== TASK ==
Extract exactly and only the lines from the one containing "Instruction: Click the search magnifier icon" through the end of the entries below. Pictures should not appear in the copy.

Stored dataset items
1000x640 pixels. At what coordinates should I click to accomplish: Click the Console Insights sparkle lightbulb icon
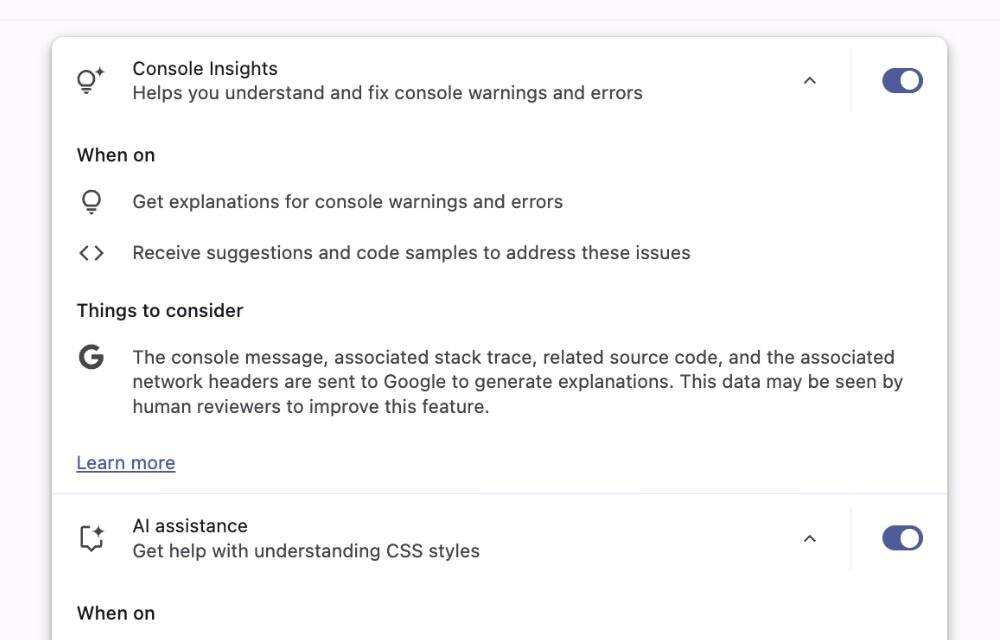click(x=91, y=80)
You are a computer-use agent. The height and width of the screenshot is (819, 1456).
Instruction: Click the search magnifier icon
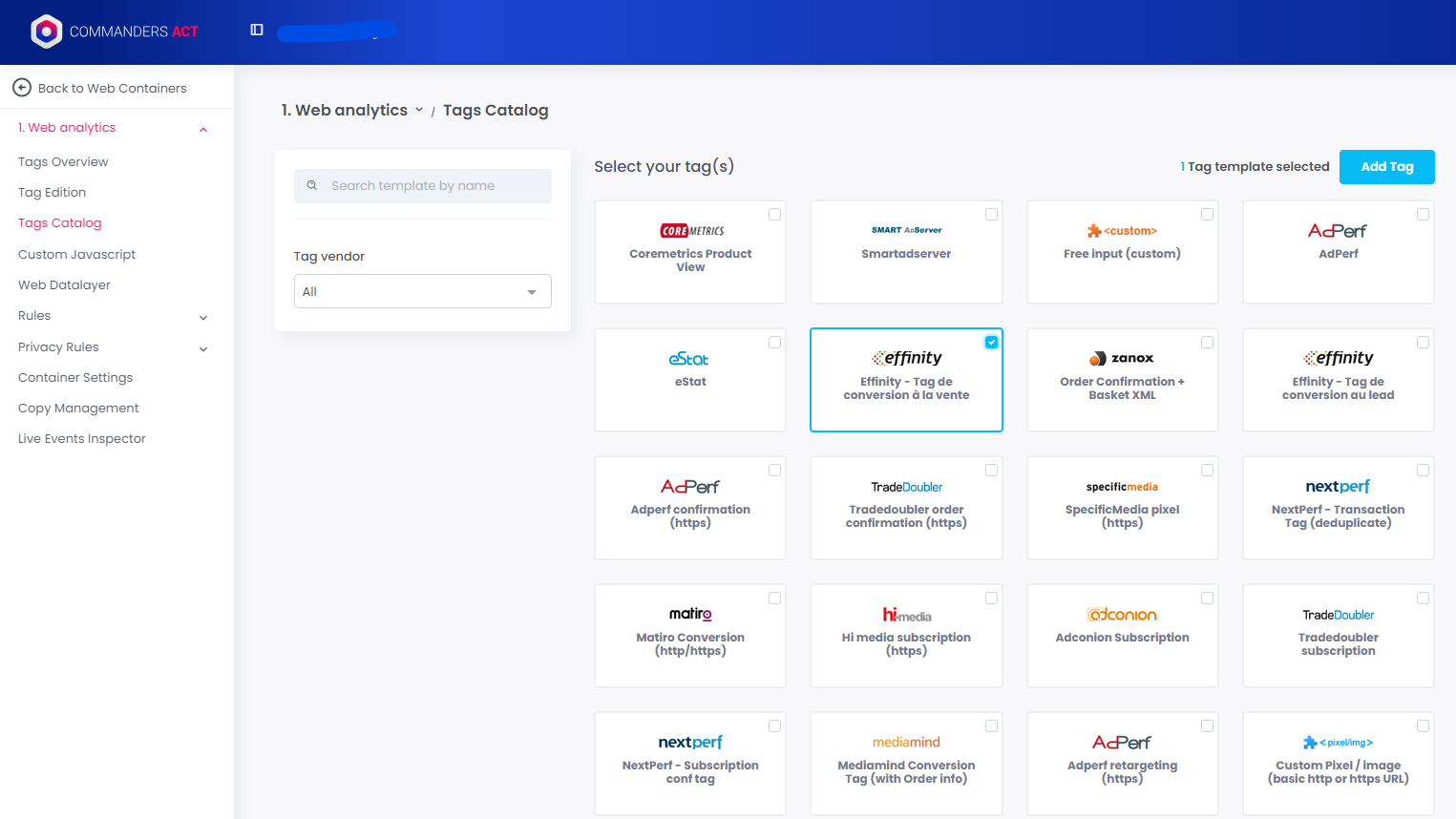pyautogui.click(x=312, y=186)
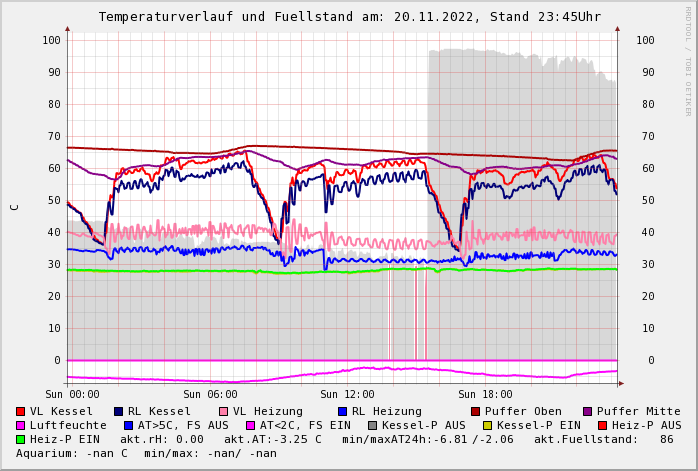This screenshot has width=698, height=471.
Task: Click the Sun 18:00 time axis label
Action: tap(484, 394)
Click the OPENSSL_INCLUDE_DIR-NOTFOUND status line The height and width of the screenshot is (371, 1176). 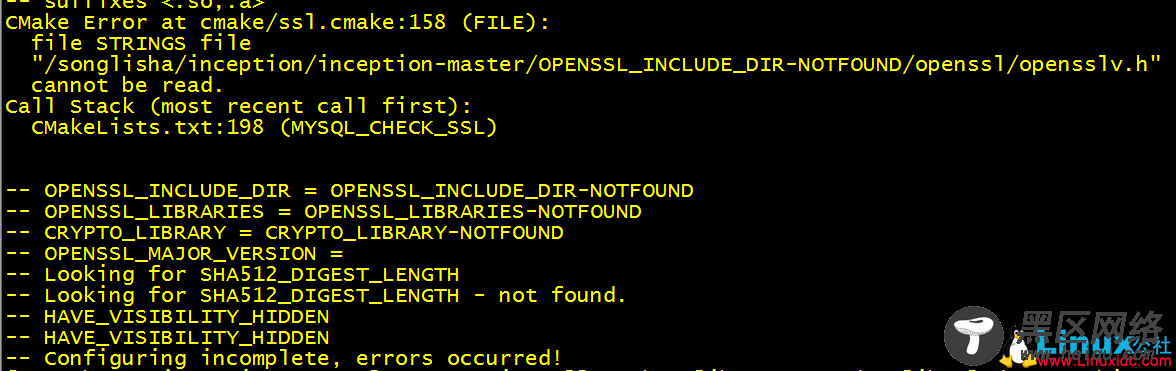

== ANSWER BELOW ==
Instruction: Click the search magnifier icon
pyautogui.click(x=312, y=186)
This screenshot has width=698, height=471.
Task: Click the Sun 18:00 time axis label
Action: tap(484, 394)
Click the OPENSSL_INCLUDE_DIR-NOTFOUND status line The height and width of the screenshot is (371, 1176). 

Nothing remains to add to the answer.